Evaluate and Forecast all Patient Series

  1. For each antigen, we evaluate all of the relevant series.
  2. For each series, we evaluate each required dose. The dose IN THE SERIES that we're trying to satisfy is called the target dose.
  3. We compare, in chronological order, all of the injections the patient has received that could possibly satisfy the target dose.
  4. If the patient has received no antigens for this series, we are finished with that series for now.
  5. There are multiple requirements that have to be met to satisfy a target dose (was the vaccine given at the correct age, was the interval between the last dose and this dose appropriate, etc).
  6. If all of those requirements are met, then that target dose is said to be satisfied.
  7. If not, and the patient has received more injections, we repeat this process with each subsequent injection until the target dose has been satisfied or there are no more injections to evaluate.
  8. If we have evaluated all of the patient's injections against the series, or the series has no more target doses (meaning we have successfully completed it), then we are done and can move onto the next series.
  9. The one exception is for recurring series (such as Flu or Tetanus).
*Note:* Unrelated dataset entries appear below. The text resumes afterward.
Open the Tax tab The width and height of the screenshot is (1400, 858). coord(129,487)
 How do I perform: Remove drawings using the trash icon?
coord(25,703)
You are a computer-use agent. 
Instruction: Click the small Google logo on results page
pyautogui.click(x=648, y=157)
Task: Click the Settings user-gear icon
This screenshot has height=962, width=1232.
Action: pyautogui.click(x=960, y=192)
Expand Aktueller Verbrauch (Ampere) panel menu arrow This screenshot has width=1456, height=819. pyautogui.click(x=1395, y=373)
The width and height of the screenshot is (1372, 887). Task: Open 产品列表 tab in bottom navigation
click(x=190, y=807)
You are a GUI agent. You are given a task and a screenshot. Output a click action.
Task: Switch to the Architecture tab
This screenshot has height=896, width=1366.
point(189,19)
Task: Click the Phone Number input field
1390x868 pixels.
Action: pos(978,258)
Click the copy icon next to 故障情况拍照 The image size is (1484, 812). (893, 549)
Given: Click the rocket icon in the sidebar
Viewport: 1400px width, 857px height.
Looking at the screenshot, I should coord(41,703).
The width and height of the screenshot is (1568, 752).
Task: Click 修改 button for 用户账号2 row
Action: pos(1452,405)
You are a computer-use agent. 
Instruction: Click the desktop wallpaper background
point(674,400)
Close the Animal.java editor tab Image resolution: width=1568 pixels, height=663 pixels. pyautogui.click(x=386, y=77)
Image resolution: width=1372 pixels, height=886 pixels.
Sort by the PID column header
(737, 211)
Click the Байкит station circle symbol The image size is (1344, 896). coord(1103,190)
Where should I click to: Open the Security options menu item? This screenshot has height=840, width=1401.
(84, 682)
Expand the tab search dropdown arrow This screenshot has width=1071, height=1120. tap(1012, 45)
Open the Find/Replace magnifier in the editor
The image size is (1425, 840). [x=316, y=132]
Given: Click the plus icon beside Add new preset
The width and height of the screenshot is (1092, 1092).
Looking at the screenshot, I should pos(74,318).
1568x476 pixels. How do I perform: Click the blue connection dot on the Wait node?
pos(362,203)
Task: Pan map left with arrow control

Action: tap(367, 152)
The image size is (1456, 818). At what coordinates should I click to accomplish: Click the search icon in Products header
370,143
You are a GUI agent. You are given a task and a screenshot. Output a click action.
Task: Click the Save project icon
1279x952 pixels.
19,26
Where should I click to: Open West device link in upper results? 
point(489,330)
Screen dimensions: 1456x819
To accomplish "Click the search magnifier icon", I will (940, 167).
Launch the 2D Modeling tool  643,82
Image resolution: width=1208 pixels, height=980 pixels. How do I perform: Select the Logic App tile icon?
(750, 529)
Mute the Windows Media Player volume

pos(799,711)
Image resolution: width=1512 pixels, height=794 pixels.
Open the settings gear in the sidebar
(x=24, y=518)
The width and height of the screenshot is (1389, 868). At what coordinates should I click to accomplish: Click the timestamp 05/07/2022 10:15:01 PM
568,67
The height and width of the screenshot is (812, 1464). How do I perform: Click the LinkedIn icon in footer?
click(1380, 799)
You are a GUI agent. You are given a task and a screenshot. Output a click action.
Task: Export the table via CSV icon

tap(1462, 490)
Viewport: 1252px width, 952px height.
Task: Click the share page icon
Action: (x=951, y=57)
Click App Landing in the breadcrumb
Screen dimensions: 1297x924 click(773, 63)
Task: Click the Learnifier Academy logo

For these, anytime a target dose is met, a new target dose, identical to the original is created, and then compared against the remaining vaccines. This continues until there are no more doses to evaluate.
  10. After evaluation, any doses that were not assigned a status (neither valid, not valid, nor sub-standard) are marked as extraneous. These are doses that didn't match any target dose in the series.

Select Patient Series

We're going to look through all of the series we just evaluated and find the one (or occasionally more than one) that is the best recommendation to get the patient fully immunized. This involves pre-filtering, identifying prioritized series, and scoring when no single series is clearly the best. See the Select Patient Series page for details.

Identify and Evaluate Vaccine Group

The above series are for individual antigens, not vaccines. There are vaccine groups that go together (notably MMR and DTaP/Tdap/Td) and generally you don't give one without the others. Because of this, we have to join the individual antigens together and evaluate them as a group. It's similar to the process for individual antigens, but we'll get to that towards the end.